Environ 30 % des personnes accusées d’infractions routières ou ayant reçu des contraventions ne se présentent pas au tribunal pour répondre à l’accusation ou payer l’amende, ce qui contribue aux retards dans la résolution des affaires et incite les forces de l’ordre à demander des mandats d’arrêt. Ces données issues des archives judiciaires révèlent un défi systémique pour garantir la responsabilité des infractions routières.
Selon certaines informations, sur 100 personnes inculpées, seules 70 comparaissent devant le tribunal comme requis.

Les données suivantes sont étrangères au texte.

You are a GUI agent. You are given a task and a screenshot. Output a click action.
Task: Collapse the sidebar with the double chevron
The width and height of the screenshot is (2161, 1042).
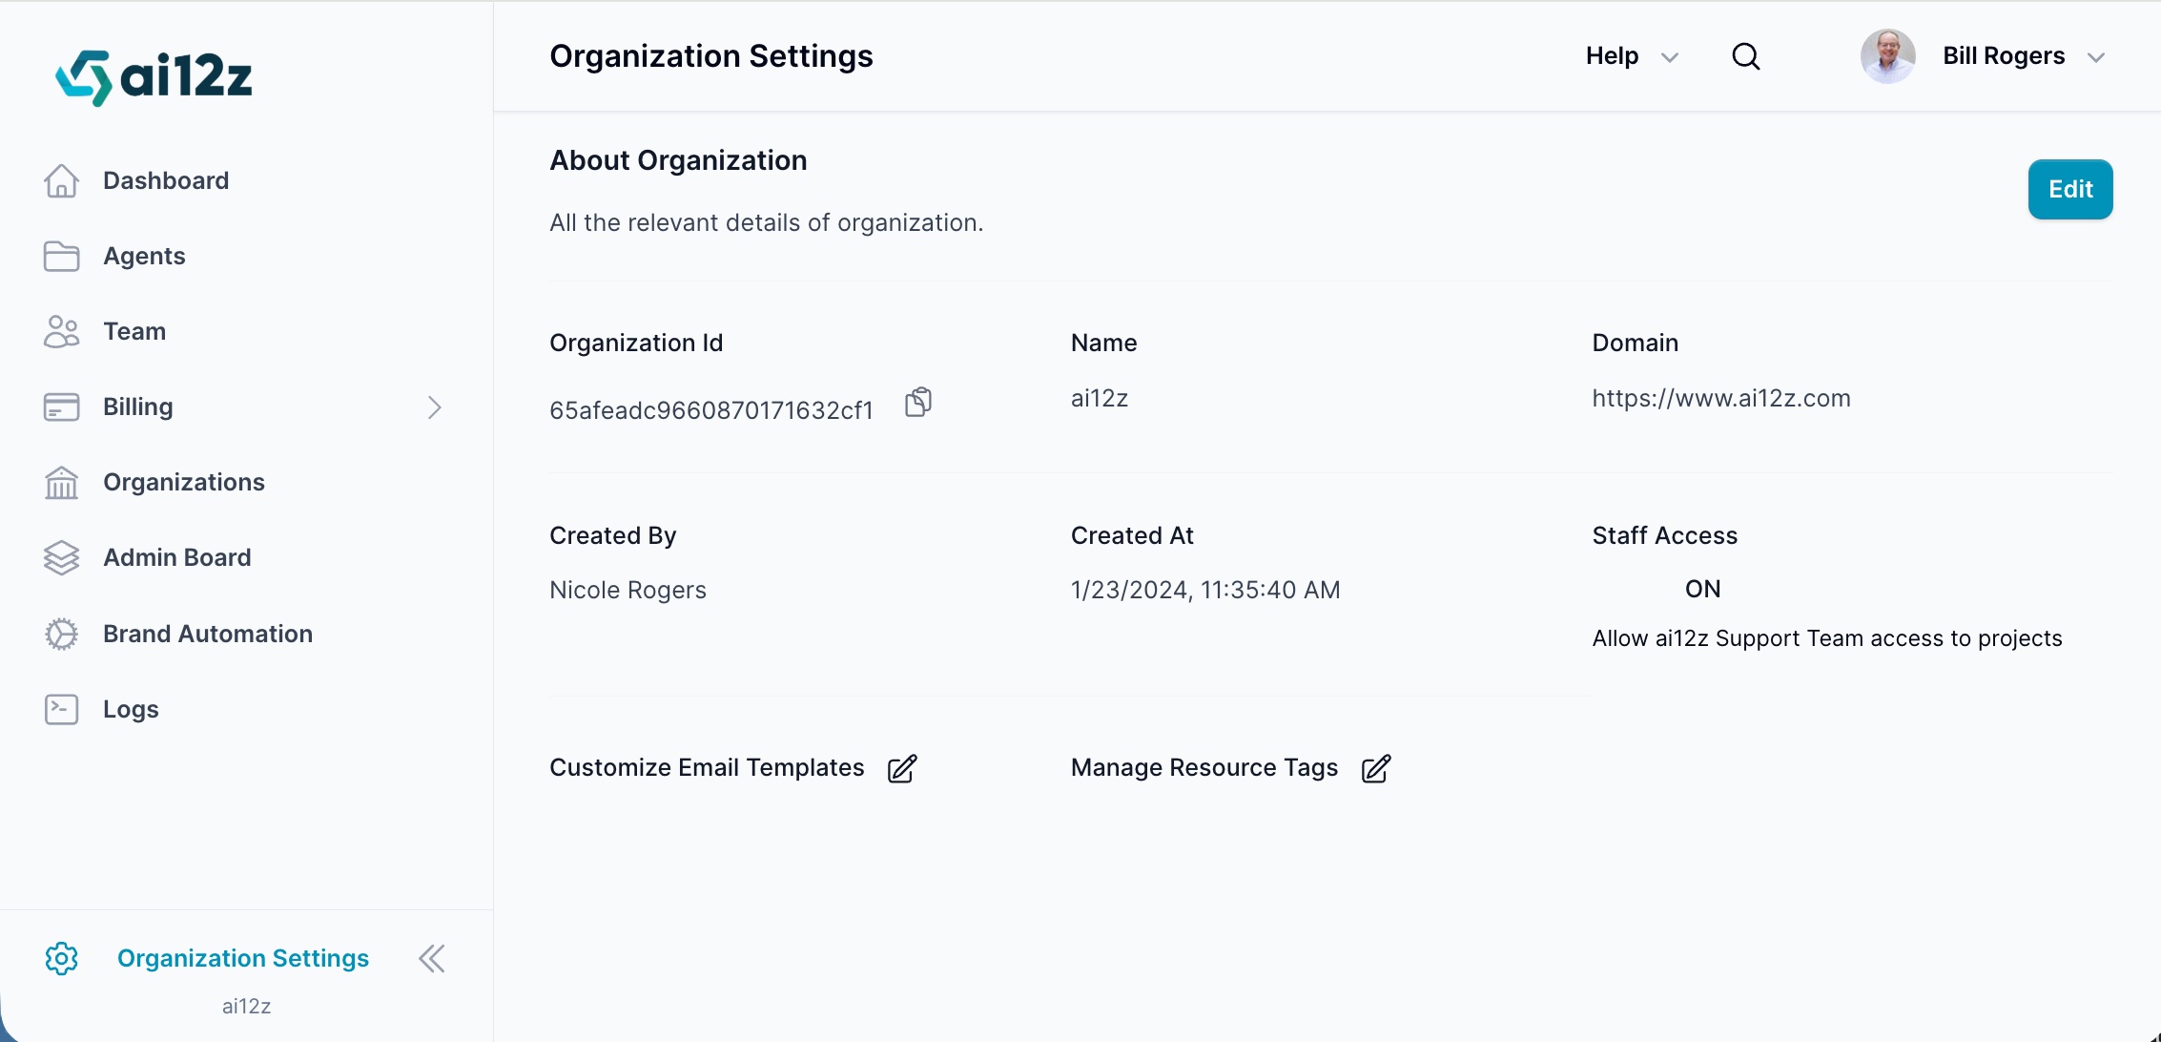pyautogui.click(x=431, y=958)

Pour les 30 pour cent restants, les procureurs et la police sont contraints d’intensifier l’affaire, en exigeant des convocations ou des mandats d’arrêt.

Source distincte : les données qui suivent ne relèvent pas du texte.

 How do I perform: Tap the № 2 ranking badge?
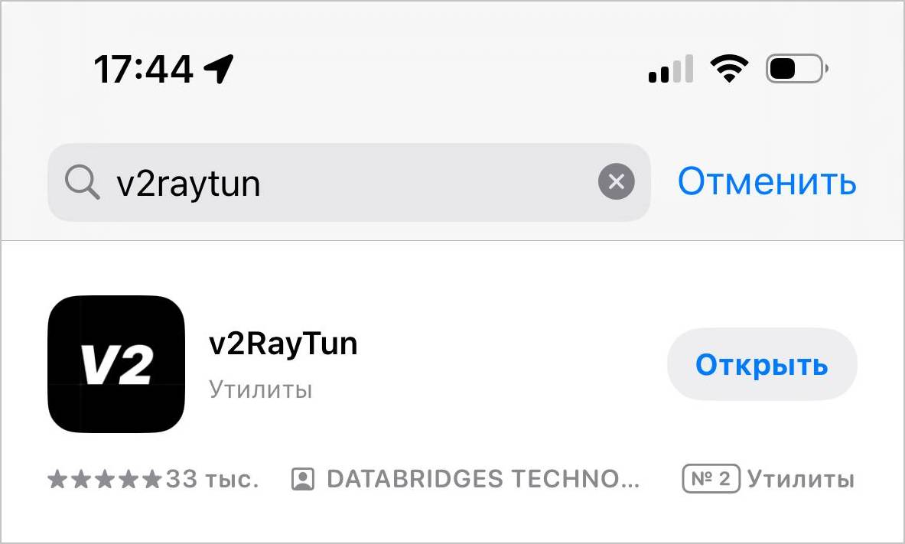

Une fois la convocation effective, il est demandé au magistrat d'arrêter le prévenu afin d'assurer sa comparution devant le tribunal.
Le tribunal de la circulation de Georgetown traite en moyenne 60 à 100 affaires par semaine, chacune impliquant souvent plusieurs accusations. Une partie importante de ces problèmes provient d'infractions au code de la route, notamment la conduite sous influence (DUI), la conduite sans permis et la conduite dangereuse ou imprudente.

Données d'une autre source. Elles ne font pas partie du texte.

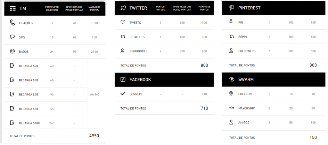Click the checkmark beside Facebook Connect

coord(123,94)
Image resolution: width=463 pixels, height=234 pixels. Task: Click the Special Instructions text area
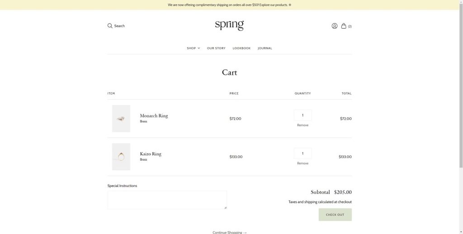pyautogui.click(x=167, y=200)
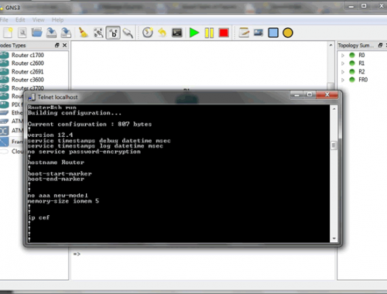Image resolution: width=387 pixels, height=294 pixels.
Task: Stop all devices using the red square icon
Action: point(224,33)
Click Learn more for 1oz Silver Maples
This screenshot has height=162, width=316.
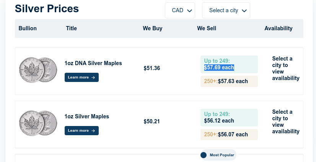[81, 131]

La conduite en état d'ébriété reste l'une des infractions les plus graves, passible d'amendes pouvant atteindre 200 000 $. Mercredi, huit individus ont été accusés de conduite imprudente et dangereuse, trois d'entre eux ayant plaidé coupable et condamnés chacun à une amende de 25 000 $. D'autres ont dû payer une caution allant de 10 000 $ à 30 000 $ pour des infractions telles que conduite dangereuse, défaut de signaler un accident et défaut d'assistance aux personnes blessées.
Alors que novembre a vu un pic dans les affaires de trafic, les chiffres de décembre ont légèrement diminué sur la base des données recueillies par cette publication auprès du tribunal. Néanmoins, les efforts de contrôle restent rigoureux, la police délivrant entre 100 et 200 contraventions chaque semaine à Georgetown.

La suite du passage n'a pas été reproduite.